Wagner relates the history of a case of great medicolegal interest. An unmarried servant, who was pregnant, persisted in denying it, and took every pains to conceal it. She slept in a room with two other maids, and, on examination, she stated that on the night in question she got up toward morning, thinking to relieve her bowels. For this purpose she secured a wooden tub in the room, and as she was sitting down the child passed rapidly into the empty vessel. It was only then that she became aware of the nature of her pains. She did not examine the child closely, but was certain it neither moved nor cried. The funis was no doubt torn, and she made an attempt to tie it. Regarding the event as a miscarriage, she took up the tub with its contents and carried it to a sand pit about 30 paces distant, and threw the child in a hole in the sand that she found already made. She covered it up with sand and packed it firmly so that the dogs could not get it. She returned to her bedroom, first calling up the man-servant at the stable. She awakened her fellow-servants, and feeling tired sat down on a stool. Seeing the blood on the floor, they asked her if she had made way with the child. She said: "Do you take me for an old sow?" But, having their suspicions aroused, they traced the blood spots to the sand pit.
Fetching a spade, they dug up the child, which was about one foot below the surface. On the access of air, following the removal of the sand and turf, the child began to cry, and was immediately taken up and carried to its mother, who washed it and laid it on her bed and soon gave it the breast. The child was healthy with the exception of a club-foot, and must have been under ground at least fifteen minutes and no air could have reached it. It seems likely that the child was born asphyxiated and was buried in this state, and only began to assume independent vitality when for the second time exposed to the air. This curious case was verified to English correspondents by Dr. Wagner, and is of unquestionable authority; it became the subject of a thorough criminal investigation in Germany.

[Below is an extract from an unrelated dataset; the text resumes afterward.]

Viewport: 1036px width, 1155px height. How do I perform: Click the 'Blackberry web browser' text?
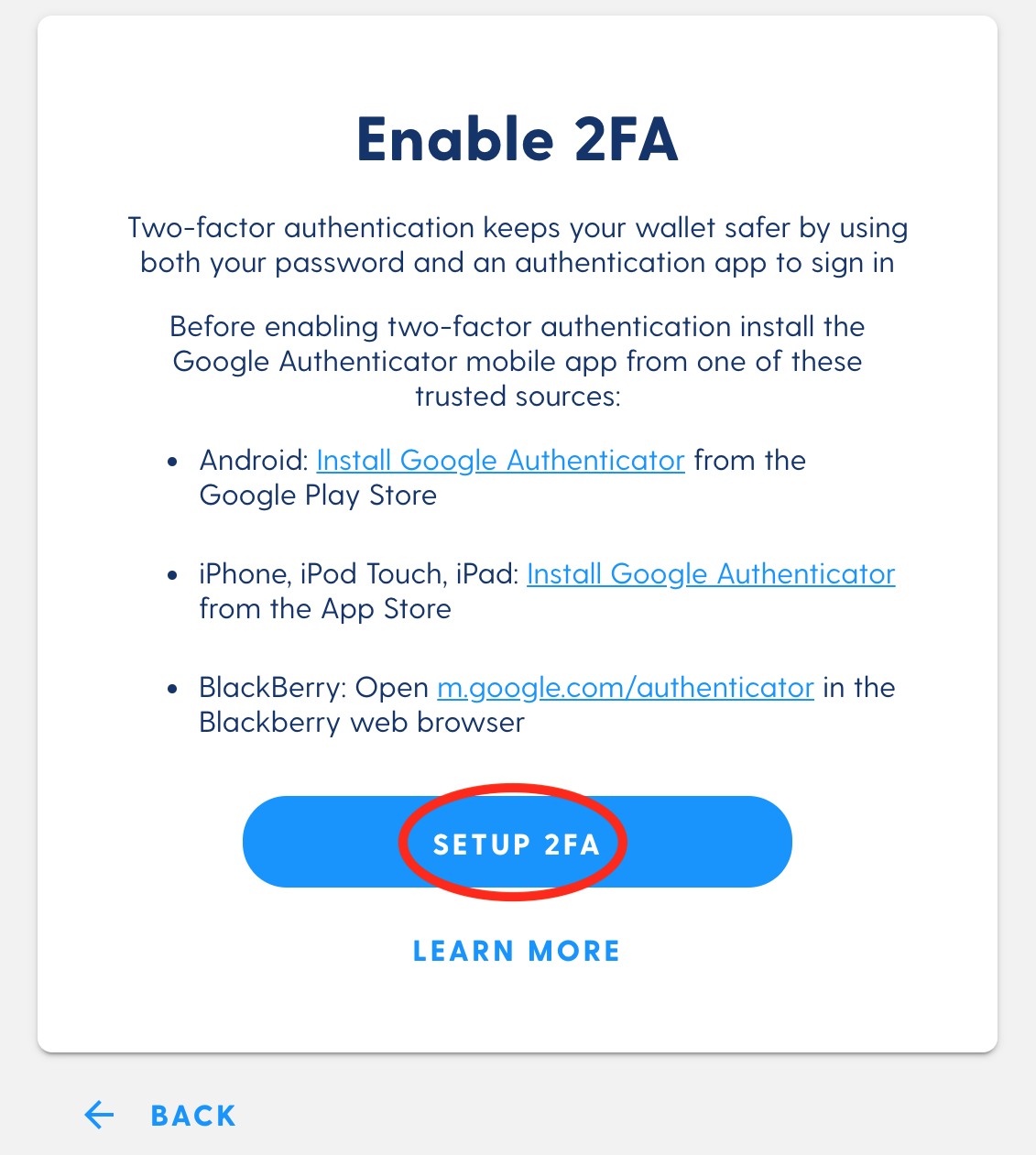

During the funeral procession of Marshal MacMahon in Paris an enormous crowd was assembled to see the cortege pass, and in this crowd was a woman almost at the time of delivery; the jostling which she received in her endeavors to obtain a place of vantage was sufficient to excite contraction, and, in an upright position, she gave birth to a fetus, which fell at her feet. The crowd pushed back and made way for the ambulance officials, and mother and child were carried off, the mother apparently experiencing little embarrassment. Quoted by Taylor, Anderson speaks of a woman accused of child murder, who walked a distance of 28 miles on a single day with her two-days-old child on her back.
There is also a case of a female servant named Jane May, who was frequently charged by her mistress with pregnancy but persistently denied it. On October 26th she was sent to market with some poultry. Returning home, she asked the boy who drove her to stop and allow her to get out. She went into a recess in a hedge. In five minutes she was seen to leave the hedge and follow the cart, walking home, a distance of a mile and a half. The following day she went to work as usual, and would not have been found out had not a boy, hearing feeble cries from the recess of the hedge, summoned a passer-by, but too late to save the child.
At her trial she said she did not see her babe breathe nor cry, and she thought by the sudden birth that it must have been a still-born child.